UBS is offering to buy back bonds that were issued days before it agreed to take over troubled rival Credit Suisse, a deal that sent a gauge of its credit risk soaring.
Switzerland’s biggest bank invited holders of its senior unsecured notes due in March 2028 and March 2032, totalling €2.75 billion ($3 billion), to exchange the securities for cash at their respective re-offer price, citing the “exceptional corporate actions” of March 19.
That was the day UBS agreed to buy its rival in a government-brokered deal aimed at containing a financial market sell-off triggered by the collapse of Silicon Valley Bank earlier this month. The bank’s senior euro-denominated bonds rose.
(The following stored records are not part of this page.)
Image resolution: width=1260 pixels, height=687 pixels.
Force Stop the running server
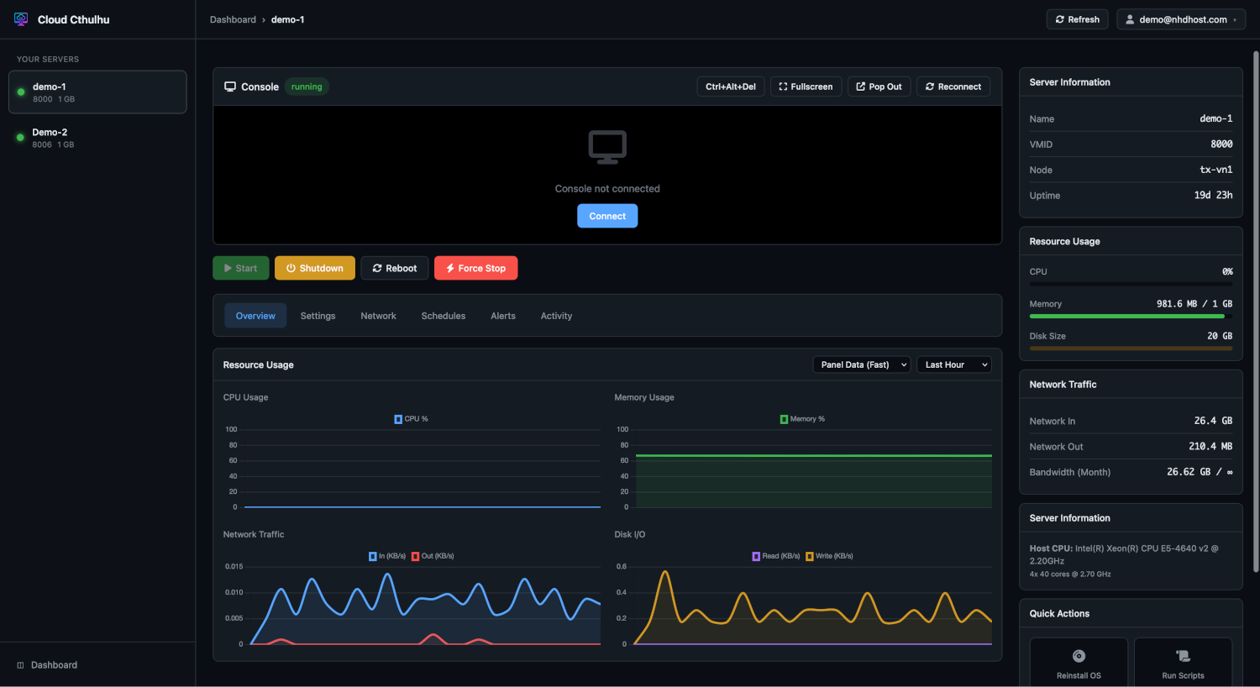[x=475, y=267]
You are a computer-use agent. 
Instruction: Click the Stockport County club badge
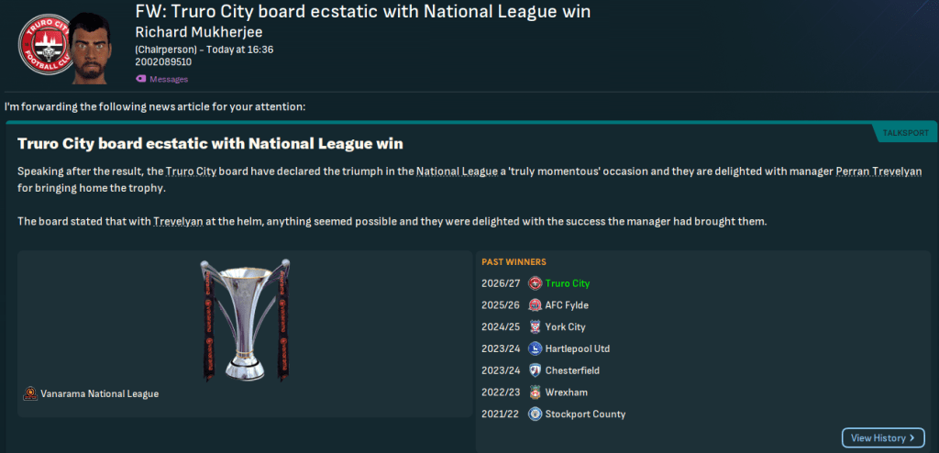pos(536,414)
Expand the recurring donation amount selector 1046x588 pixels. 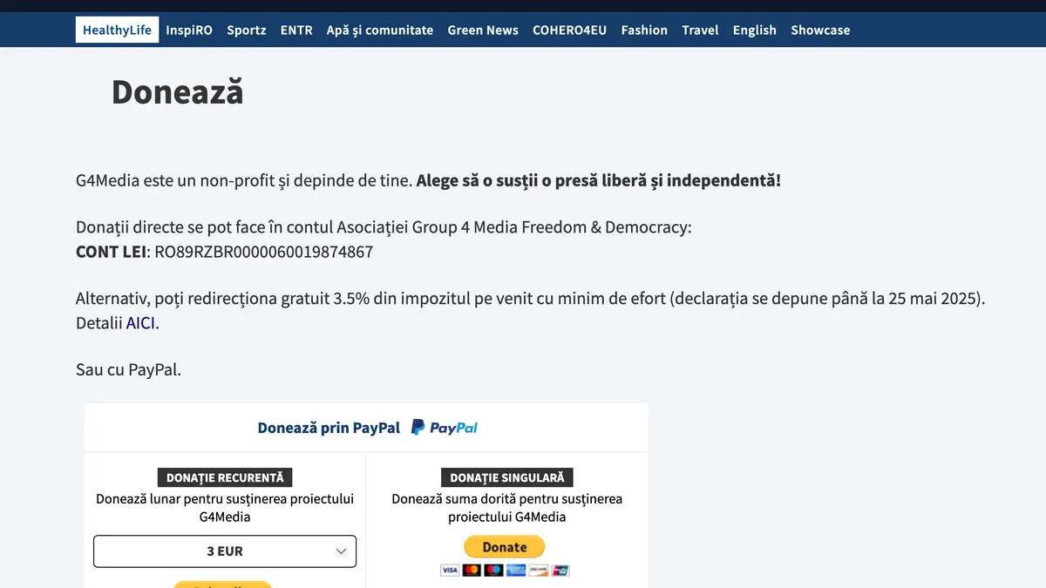[224, 551]
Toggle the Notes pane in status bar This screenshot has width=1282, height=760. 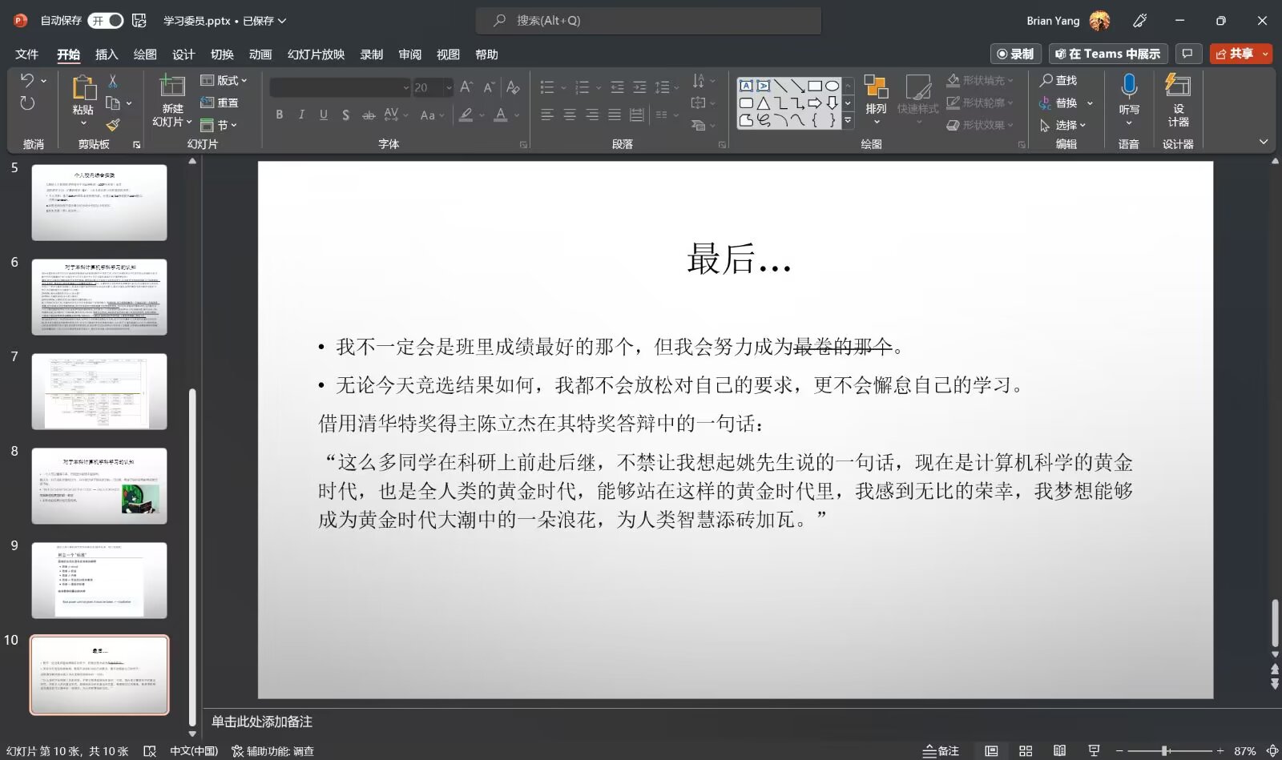click(x=941, y=751)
The decision was a “reasonable action to give investors the option to sell back the bonds should they, having known what they know now, have chosen not to invest”, said Andrew Wong, a credit analyst at the Oversea-Chinese Banking Corporation.
The credit risk of UBS has been jolted since concern over Credit Suisse’s fate, and the role UBS would play in it, hit global markets.
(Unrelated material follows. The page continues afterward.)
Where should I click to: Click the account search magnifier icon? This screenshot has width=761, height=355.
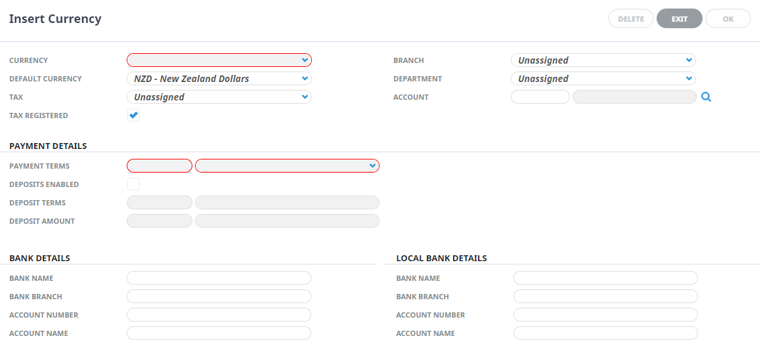[706, 97]
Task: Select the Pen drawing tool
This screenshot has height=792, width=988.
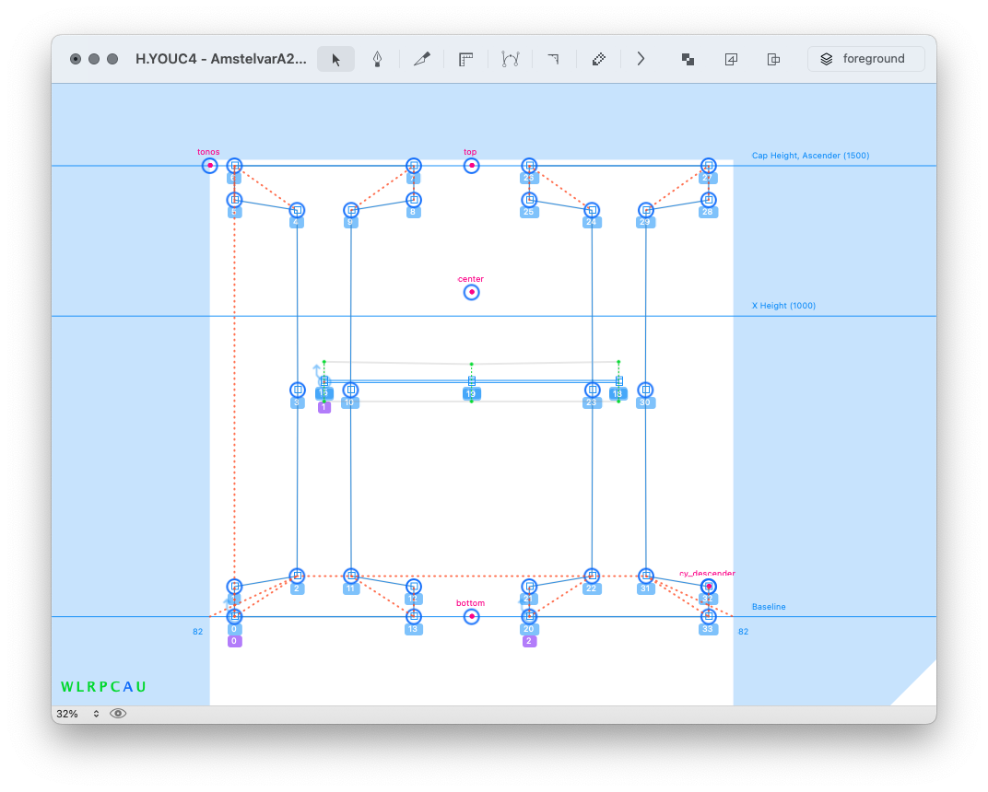Action: pos(377,59)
After a deal was announced at the weekend, the cost of insuring UBS’s debt for a year soared to a record. The credit default swaps for the holding company also rose above those for its operating company, UBS AG, by the most on record.
“UBS Group is the entity that is taking over the risk from the Credit Suisse acquisition, while its operating company should remain better protected,” Suvi Kosonen, a banking credit analyst with ING Groep, said on Tuesday.
“From that angle it makes sense that the spreads of the group will widen and underperform against the OpCo [operating company].”
S&P Global revised its outlook on its “A-” rating on UBS Group to negative on execution risk from the acquisition, but maintained a stable outlook on the operating company.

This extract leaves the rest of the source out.